L’Esprit de Dieu est Dieu. On pourrait préciser que c’est Dieu qui agit, parfois par l’intermédiaire d’anges, mais pas nécessairement.
La sourate « La table servie » fait un reproche de mettre l’Esprit (qui est appelé « mère de ‘Issa (Jésus) »[1]) « à côté de Dieu » : « ‘Issa, fils de Maryam, as-tu dit aux gens : Prenez-moi et ma mère pour deux divinités, à côté de Dieu ? » (s. 5, 116).

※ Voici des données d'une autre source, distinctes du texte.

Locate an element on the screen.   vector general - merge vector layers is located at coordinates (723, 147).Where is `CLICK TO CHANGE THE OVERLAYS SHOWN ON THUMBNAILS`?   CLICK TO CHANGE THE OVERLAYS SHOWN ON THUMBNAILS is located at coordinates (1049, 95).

Précisément, les chrétiens n’ont jamais imaginé un deuxième ou un troisième « Dieu ». Mais si c’est la Vie qui est en Dieu et qui veut se transmettre, alors il y a un tout autre sens à chercher.
Nous avons vu aussi que lors de l’Annonce à la Vierge Marie, Maryam la toute pure, l’ange Gabriel (Jibril) lui dit : « L’Esprit Saint viendra sur toi, et la puissance du Très-Haut te prendra sous son ombre » (Luc 1, 35). A personne d’autre, Dieu n’a jamais dit cela et ne le dira jamais plus. Et elle a bien compris que, si elle était d’accord, la promesse de l’Ecriture s’accomplirait en elle et qu’ainsi Dieu viendrait « visiter son peuple » (Luc 1, 68 et 7,16).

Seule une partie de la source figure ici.